> _TASK DESCRIPTION_:
Nothing is needed except the lines below that run from the one with "The image size is (1200, 974)." through the one with "Expand the Male", repeated exactly.

=======

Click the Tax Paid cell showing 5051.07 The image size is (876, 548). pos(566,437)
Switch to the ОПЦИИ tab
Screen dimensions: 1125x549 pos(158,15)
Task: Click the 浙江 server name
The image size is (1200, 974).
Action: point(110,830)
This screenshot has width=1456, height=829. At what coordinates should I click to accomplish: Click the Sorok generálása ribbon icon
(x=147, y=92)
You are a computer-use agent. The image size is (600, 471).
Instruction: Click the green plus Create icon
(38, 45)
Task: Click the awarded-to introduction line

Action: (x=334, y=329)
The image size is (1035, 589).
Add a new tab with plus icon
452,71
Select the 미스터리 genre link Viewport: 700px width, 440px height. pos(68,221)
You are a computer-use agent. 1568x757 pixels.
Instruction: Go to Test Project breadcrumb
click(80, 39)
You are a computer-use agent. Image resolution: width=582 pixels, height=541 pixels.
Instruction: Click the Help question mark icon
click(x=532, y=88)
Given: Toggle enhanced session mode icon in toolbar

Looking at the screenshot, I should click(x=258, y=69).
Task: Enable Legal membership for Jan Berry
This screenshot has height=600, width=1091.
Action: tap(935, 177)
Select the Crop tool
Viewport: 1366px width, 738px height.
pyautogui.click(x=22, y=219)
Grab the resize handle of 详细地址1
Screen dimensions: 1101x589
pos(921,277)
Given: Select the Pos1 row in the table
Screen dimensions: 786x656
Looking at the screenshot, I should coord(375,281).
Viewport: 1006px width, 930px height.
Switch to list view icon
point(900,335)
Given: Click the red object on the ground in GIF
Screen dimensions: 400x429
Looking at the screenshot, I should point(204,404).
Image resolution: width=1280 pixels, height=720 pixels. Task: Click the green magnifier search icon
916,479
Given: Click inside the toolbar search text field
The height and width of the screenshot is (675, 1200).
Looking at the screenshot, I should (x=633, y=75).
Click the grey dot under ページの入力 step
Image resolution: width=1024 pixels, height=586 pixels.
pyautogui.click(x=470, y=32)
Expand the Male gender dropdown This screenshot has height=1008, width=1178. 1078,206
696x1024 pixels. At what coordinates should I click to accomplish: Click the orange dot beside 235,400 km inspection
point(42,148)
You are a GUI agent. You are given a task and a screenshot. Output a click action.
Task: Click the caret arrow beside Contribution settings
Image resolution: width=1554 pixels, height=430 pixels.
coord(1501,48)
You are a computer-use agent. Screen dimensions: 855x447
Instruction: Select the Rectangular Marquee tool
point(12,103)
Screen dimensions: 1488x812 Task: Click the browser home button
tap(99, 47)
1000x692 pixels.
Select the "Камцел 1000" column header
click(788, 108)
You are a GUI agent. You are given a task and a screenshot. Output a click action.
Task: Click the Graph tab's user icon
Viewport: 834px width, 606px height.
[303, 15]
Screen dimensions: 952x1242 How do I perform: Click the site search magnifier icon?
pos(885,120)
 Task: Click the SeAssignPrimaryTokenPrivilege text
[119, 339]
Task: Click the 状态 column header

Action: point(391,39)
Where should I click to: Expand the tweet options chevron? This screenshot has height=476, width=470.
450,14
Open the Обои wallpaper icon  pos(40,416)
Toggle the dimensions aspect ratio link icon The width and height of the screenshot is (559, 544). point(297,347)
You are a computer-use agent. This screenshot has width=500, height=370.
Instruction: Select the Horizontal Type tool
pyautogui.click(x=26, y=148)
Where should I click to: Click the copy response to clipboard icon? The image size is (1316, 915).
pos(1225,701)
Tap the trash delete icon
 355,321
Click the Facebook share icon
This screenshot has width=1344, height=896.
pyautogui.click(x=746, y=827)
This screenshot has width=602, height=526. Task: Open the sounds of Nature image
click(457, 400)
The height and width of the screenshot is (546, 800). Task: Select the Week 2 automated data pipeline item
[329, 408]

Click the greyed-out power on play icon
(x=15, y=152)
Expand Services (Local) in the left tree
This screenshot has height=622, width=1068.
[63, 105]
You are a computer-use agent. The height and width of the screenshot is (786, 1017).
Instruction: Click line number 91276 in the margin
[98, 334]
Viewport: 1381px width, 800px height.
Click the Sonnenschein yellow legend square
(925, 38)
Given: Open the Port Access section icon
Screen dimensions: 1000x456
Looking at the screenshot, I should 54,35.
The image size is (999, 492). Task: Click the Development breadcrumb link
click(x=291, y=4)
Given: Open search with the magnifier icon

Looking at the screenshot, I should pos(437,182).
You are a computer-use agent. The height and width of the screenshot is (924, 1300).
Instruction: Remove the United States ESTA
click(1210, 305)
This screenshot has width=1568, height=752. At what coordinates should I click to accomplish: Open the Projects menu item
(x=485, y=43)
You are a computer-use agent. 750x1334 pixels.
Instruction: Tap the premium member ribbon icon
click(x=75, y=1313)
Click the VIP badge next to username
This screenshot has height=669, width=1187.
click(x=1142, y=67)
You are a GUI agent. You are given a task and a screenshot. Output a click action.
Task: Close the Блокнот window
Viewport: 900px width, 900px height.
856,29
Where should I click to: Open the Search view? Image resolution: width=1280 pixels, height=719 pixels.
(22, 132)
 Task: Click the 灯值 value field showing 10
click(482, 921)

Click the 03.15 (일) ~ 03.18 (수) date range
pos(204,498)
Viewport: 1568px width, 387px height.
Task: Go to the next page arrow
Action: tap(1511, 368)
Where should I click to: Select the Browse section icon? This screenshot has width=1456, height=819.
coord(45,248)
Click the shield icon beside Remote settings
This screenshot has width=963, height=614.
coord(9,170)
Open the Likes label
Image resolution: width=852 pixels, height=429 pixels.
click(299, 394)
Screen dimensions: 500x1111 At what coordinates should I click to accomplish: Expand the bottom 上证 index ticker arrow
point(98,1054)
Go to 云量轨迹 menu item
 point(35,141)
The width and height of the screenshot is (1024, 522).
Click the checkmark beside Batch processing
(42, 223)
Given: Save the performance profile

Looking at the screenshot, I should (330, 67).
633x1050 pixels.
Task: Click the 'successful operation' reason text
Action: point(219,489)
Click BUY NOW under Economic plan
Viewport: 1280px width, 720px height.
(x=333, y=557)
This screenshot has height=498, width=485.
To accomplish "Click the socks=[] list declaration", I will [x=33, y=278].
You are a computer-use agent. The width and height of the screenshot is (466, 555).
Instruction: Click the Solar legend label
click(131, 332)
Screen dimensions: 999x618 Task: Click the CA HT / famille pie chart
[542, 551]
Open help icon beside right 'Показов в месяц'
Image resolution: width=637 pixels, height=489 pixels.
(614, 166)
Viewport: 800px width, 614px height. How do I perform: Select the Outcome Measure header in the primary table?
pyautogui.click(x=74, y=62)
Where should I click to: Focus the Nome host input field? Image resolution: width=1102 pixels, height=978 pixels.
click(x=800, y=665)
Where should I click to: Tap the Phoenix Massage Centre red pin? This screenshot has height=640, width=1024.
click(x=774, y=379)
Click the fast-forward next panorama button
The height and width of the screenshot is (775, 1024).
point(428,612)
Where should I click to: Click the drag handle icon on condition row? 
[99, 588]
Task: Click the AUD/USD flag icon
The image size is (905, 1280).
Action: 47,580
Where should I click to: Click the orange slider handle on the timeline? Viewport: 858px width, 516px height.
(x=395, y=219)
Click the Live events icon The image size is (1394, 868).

=======

> _RESPONSE_:
The image size is (1200, 974).
Action: point(110,830)
This screenshot has width=1456, height=829. At what coordinates should I click to accomplish: Click the Sorok generálása ribbon icon
(x=147, y=92)
You are a computer-use agent. The image size is (600, 471).
Instruction: Click the green plus Create icon
(38, 45)
Task: Click the awarded-to introduction line

Action: (x=334, y=329)
The image size is (1035, 589).
Add a new tab with plus icon
452,71
Select the 미스터리 genre link Viewport: 700px width, 440px height. pos(68,221)
You are a computer-use agent. 1568x757 pixels.
Instruction: Go to Test Project breadcrumb
click(80, 39)
You are a computer-use agent. Image resolution: width=582 pixels, height=541 pixels.
Instruction: Click the Help question mark icon
click(x=532, y=88)
Given: Toggle enhanced session mode icon in toolbar

Looking at the screenshot, I should click(x=258, y=69).
Task: Enable Legal membership for Jan Berry
This screenshot has height=600, width=1091.
Action: tap(935, 177)
Select the Crop tool
Viewport: 1366px width, 738px height.
pyautogui.click(x=22, y=219)
Grab the resize handle of 详细地址1
Screen dimensions: 1101x589
pos(921,277)
Given: Select the Pos1 row in the table
Screen dimensions: 786x656
Looking at the screenshot, I should coord(375,281).
Viewport: 1006px width, 930px height.
Switch to list view icon
point(900,335)
Given: Click the red object on the ground in GIF
Screen dimensions: 400x429
Looking at the screenshot, I should point(204,404).
Image resolution: width=1280 pixels, height=720 pixels. Task: Click the green magnifier search icon
916,479
Given: Click inside the toolbar search text field
The height and width of the screenshot is (675, 1200).
Looking at the screenshot, I should (x=633, y=75).
Click the grey dot under ページの入力 step
Image resolution: width=1024 pixels, height=586 pixels.
pyautogui.click(x=470, y=32)
Expand the Male gender dropdown This screenshot has height=1008, width=1178. 1078,206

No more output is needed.